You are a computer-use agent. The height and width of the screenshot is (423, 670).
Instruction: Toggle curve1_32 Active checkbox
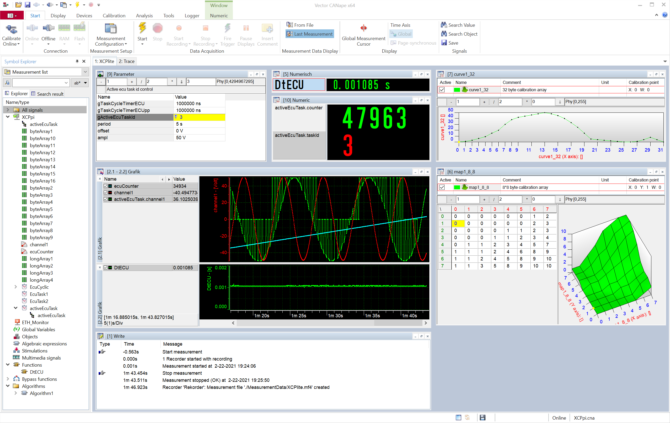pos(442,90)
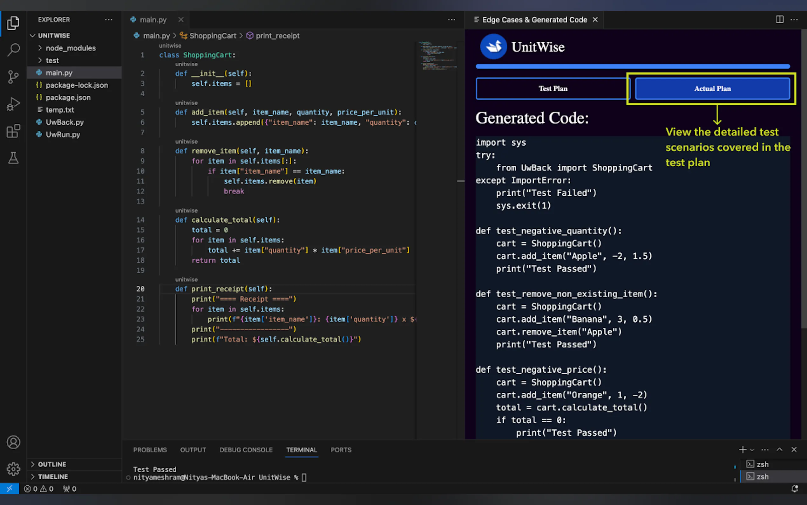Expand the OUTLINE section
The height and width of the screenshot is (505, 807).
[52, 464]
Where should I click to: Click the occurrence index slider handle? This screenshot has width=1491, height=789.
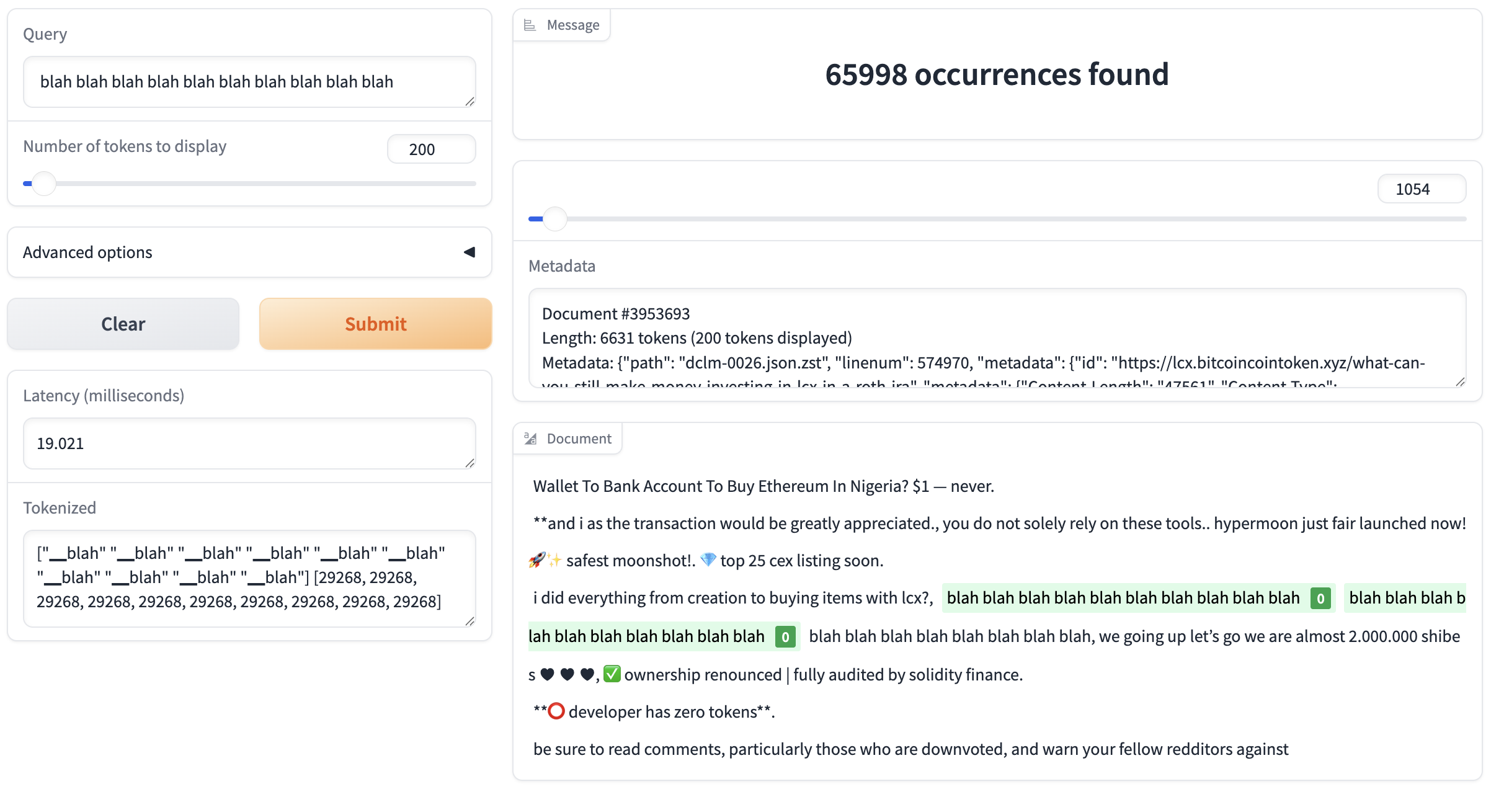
=======
**What the exercise asks**
Everything from the line with "Instruction: Toggle curve1_32 Active checkbox" through the last line above should be reproduced exactly, both ends included; pictures must be omitted.

**Output**
Instruction: Toggle curve1_32 Active checkbox
pos(442,90)
Expand the OUTLINE section
The height and width of the screenshot is (505, 807).
[52, 464]
Where should I click to: Click the occurrence index slider handle? This screenshot has width=1491, height=789.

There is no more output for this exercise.